### Aim of the exercise
Please write each record out again word for word.

### Supplied data
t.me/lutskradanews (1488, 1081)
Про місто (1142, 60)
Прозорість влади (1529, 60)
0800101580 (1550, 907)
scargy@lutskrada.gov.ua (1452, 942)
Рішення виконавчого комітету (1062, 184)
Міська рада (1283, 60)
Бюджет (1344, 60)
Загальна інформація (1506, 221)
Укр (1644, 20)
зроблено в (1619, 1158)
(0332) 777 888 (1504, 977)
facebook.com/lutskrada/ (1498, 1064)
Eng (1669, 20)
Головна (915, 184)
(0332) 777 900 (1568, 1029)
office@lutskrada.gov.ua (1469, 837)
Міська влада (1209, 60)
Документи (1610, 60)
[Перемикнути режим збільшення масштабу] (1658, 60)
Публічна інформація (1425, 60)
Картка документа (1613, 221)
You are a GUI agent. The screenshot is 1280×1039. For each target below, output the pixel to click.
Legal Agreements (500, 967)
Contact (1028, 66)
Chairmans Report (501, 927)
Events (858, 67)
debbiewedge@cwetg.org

### Your solution
t.me/lutskradanews (1488, 1081)
Про місто (1142, 60)
Прозорість влади (1529, 60)
0800101580 (1550, 907)
scargy@lutskrada.gov.ua (1452, 942)
Рішення виконавчого комітету (1062, 184)
Міська рада (1283, 60)
Бюджет (1344, 60)
Загальна інформація (1506, 221)
Укр (1644, 20)
зроблено в (1619, 1158)
(0332) 777 888 (1504, 977)
facebook.com/lutskrada/ (1498, 1064)
Eng (1669, 20)
Головна (915, 184)
(0332) 777 900 (1568, 1029)
office@lutskrada.gov.ua (1469, 837)
Міська влада (1209, 60)
Документи (1610, 60)
[Перемикнути режим збільшення масштабу] (1658, 60)
Публічна інформація (1425, 60)
Картка документа (1613, 221)
You are a GUI agent. The screenshot is 1280×1039. For each target below, output the pixel to click.
Legal Agreements (500, 967)
Contact (1028, 66)
Chairmans Report (501, 927)
Events (858, 67)
debbiewedge@cwetg.org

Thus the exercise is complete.